One of my friends accused me of suspending this column week before last, because I had not written a new column for either of the issues that week. There were two columns last week, however. One column discussed the Rios Montt conviction in Guatemala City, and the other considered the Noh Mul violation outside of Orange Walk Town.
For some years now, with all my children grown, I have thought of becoming creative again in my writing. This would mean I would seek to communicate with you through mechanisms like stage plays and prose fiction, for example, which were much of what I was doing between 1969 and 1976. But, writing in this newspaper and some editing/proofreading are how I make my daily bread, and my wife and I have to eat. I am grateful for the job I have, which I mostly enjoy, so why should I be thinking of doing the same creative things which were not paying the bills back then?
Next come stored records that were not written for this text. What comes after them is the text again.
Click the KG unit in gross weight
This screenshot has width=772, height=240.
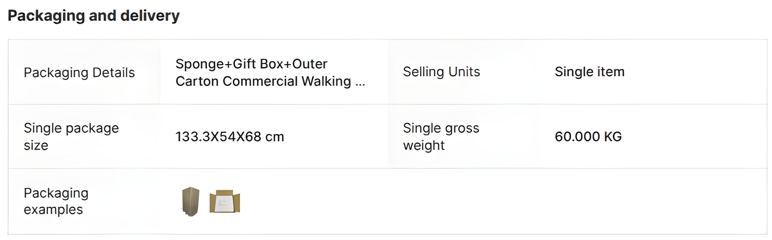tap(613, 137)
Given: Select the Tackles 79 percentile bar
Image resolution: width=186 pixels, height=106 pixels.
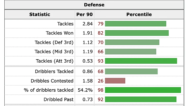Looking at the screenshot, I should click(x=136, y=24).
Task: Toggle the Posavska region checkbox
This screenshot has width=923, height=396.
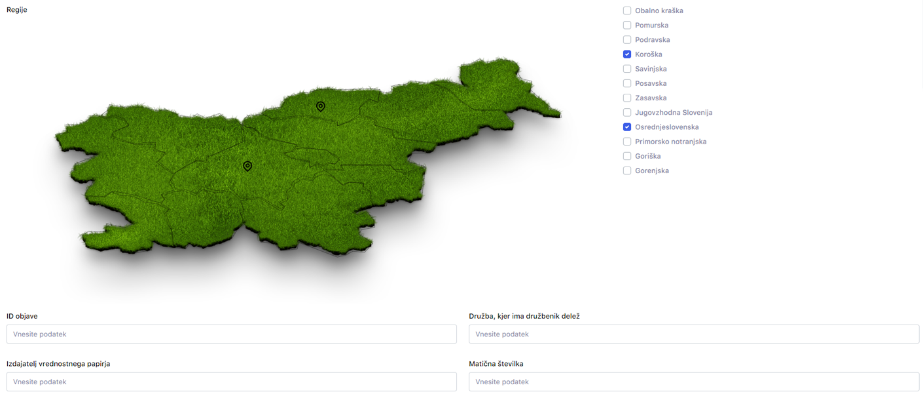Action: pos(627,83)
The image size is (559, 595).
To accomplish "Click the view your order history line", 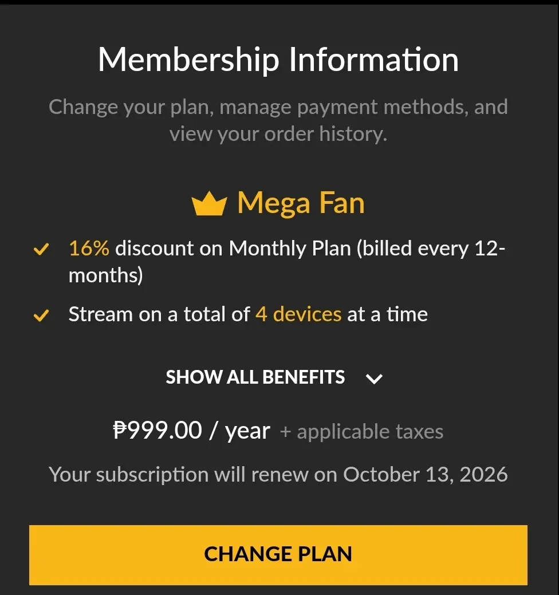I will click(x=278, y=134).
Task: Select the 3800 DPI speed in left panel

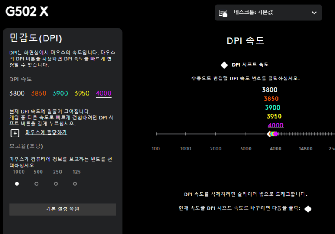Action: pyautogui.click(x=17, y=94)
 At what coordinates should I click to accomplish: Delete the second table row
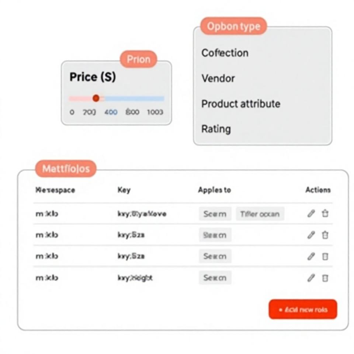[x=325, y=235]
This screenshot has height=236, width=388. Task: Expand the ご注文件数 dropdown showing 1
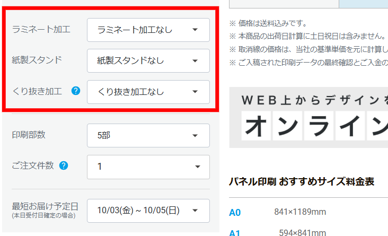pyautogui.click(x=148, y=167)
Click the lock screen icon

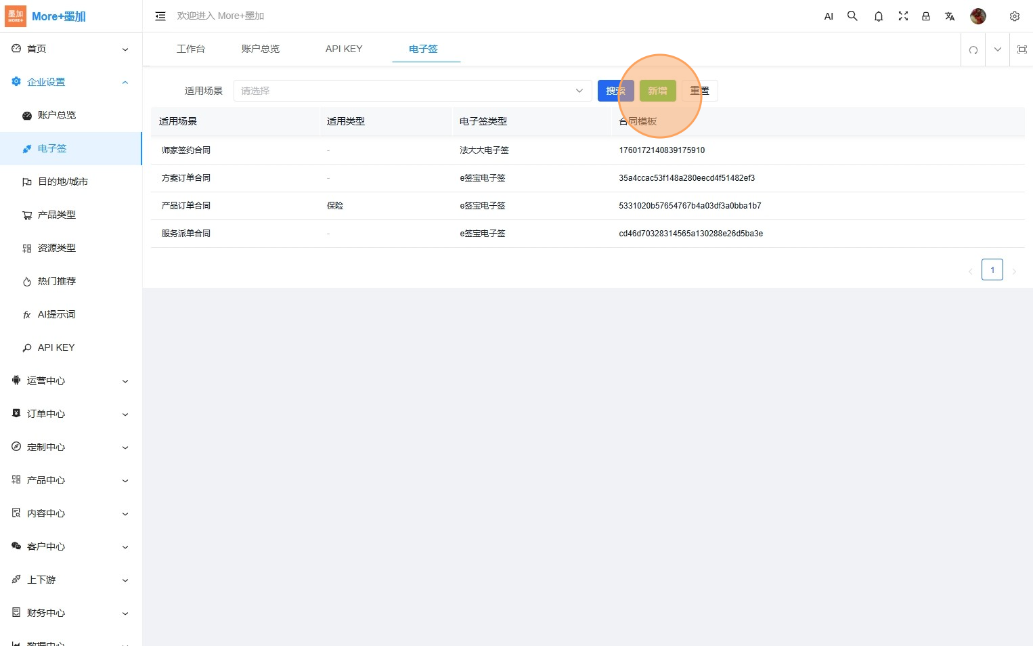pos(926,16)
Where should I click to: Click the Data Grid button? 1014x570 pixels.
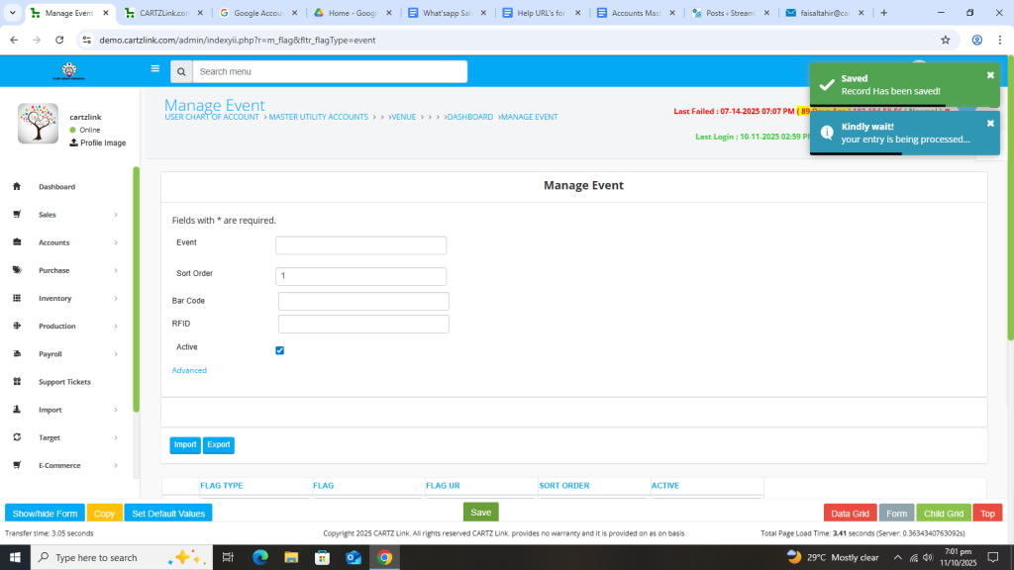tap(850, 514)
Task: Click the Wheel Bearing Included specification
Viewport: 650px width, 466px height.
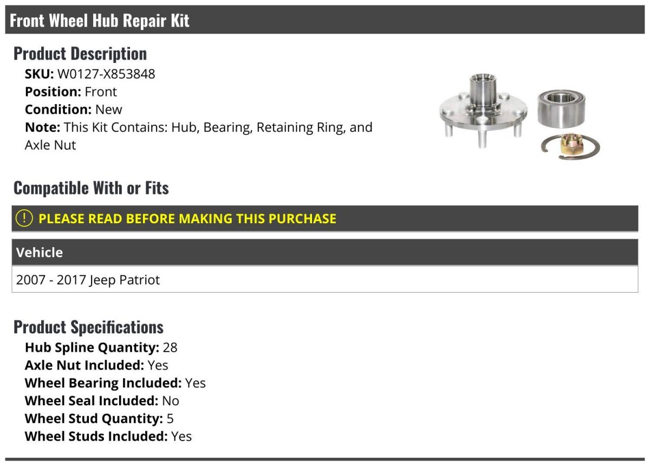Action: [x=115, y=383]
Writers are happy when people want to read what they write, and this is the situation in which I find myself. So, mine is a happy situation. But, there are things you can’t say in a straightforward column. In this field, we writers believe that the highest form of writing is creative, not journalistic.
You may compare it to music. For those of us in the Western Hemisphere who listen to music keenly, jazz is the highest form of music creativity. I mean no disrespect to the classical composers, because there is music by people like Beethoven, Chopin, Bach, and so on, which is called classic because it will be eternal. On the everyday level, nonetheless, jazz aficionados feel that Bird, Miles, Coltrane and so on were sublime, at the very highest levels of creativity.
There are many serious jazz musicians who have had to play music, from time to time, at lower levels than their best, in order to eat and be respectable. Life is real, and bills are a part of reality. Artists sometimes compromise their art in order to say alive. Artists are often torn between principle and pragmatism.
Anyway, enough of the speculatin’ and signifyin’! I always felt that the stage play was my best writing genre, but here at Amandala is, as life would have it, where I paid my bills. I’m very grateful for that, but I’m bothered now and then by this creative bug. That’s all there is to it.
Let me move to another subject. On Wednesday last week, Cordel Hyde and I visited Belize’s most prestigious secondary institution of learning and sat with four of their executive and lecture officials. There has been a breakthrough where the matter of African and Indigenous (Mayan) history is concerned. These are totally professional people, and I was impressed with how far they have already travelled on the curriculum road.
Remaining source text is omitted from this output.